Task details:
Could the entries below be retyped exactly and in full?
○ ○ ○ ○
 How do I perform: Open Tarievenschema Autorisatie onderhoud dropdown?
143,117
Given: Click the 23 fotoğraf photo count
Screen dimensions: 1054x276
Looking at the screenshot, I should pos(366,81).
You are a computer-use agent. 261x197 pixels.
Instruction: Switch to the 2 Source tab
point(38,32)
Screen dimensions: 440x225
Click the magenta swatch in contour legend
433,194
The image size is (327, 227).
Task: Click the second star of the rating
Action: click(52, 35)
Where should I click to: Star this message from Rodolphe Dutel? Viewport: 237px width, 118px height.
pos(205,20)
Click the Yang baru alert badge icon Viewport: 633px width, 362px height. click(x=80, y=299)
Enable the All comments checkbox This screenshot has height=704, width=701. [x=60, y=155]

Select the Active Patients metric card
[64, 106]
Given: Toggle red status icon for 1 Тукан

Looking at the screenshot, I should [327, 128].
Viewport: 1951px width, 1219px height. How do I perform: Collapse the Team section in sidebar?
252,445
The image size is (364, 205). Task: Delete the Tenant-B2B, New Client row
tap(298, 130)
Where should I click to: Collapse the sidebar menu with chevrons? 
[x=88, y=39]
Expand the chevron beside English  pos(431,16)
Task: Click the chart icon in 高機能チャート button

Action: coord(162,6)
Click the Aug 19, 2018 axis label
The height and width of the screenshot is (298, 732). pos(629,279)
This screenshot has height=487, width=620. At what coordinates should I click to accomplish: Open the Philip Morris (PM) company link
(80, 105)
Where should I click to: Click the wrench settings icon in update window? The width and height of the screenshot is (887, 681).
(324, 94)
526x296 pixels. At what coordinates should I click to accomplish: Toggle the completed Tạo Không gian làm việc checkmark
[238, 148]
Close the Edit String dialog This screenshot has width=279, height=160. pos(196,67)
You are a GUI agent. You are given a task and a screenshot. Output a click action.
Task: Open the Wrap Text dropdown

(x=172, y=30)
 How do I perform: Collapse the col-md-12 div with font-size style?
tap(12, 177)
○ ○ ○ ○
Problem solution:
 How do I perform: Open Tarievenschema Autorisatie onderhoud dropdown?
143,117
Given: Click the 23 fotoğraf photo count
Screen dimensions: 1054x276
Looking at the screenshot, I should pos(366,81).
You are a computer-use agent. 261x197 pixels.
Instruction: Switch to the 2 Source tab
point(38,32)
Screen dimensions: 440x225
Click the magenta swatch in contour legend
433,194
The image size is (327, 227).
Task: Click the second star of the rating
Action: click(52, 35)
Where should I click to: Star this message from Rodolphe Dutel? Viewport: 237px width, 118px height.
pos(205,20)
Click the Yang baru alert badge icon Viewport: 633px width, 362px height. click(x=80, y=299)
Enable the All comments checkbox This screenshot has height=704, width=701. [x=60, y=155]

Select the Active Patients metric card
[64, 106]
Given: Toggle red status icon for 1 Тукан

Looking at the screenshot, I should [327, 128].
Viewport: 1951px width, 1219px height. How do I perform: Collapse the Team section in sidebar?
252,445
The image size is (364, 205). Task: Delete the Tenant-B2B, New Client row
tap(298, 130)
Where should I click to: Collapse the sidebar menu with chevrons? 
[x=88, y=39]
Expand the chevron beside English  pos(431,16)
Task: Click the chart icon in 高機能チャート button

Action: coord(162,6)
Click the Aug 19, 2018 axis label
The height and width of the screenshot is (298, 732). pos(629,279)
This screenshot has height=487, width=620. At what coordinates should I click to accomplish: Open the Philip Morris (PM) company link
(80, 105)
Where should I click to: Click the wrench settings icon in update window? The width and height of the screenshot is (887, 681).
(324, 94)
526x296 pixels. At what coordinates should I click to accomplish: Toggle the completed Tạo Không gian làm việc checkmark
[238, 148]
Close the Edit String dialog This screenshot has width=279, height=160. pos(196,67)
You are a GUI agent. You are given a task and a screenshot. Output a click action.
Task: Open the Wrap Text dropdown

(x=172, y=30)
 How do I perform: Collapse the col-md-12 div with font-size style?
tap(12, 177)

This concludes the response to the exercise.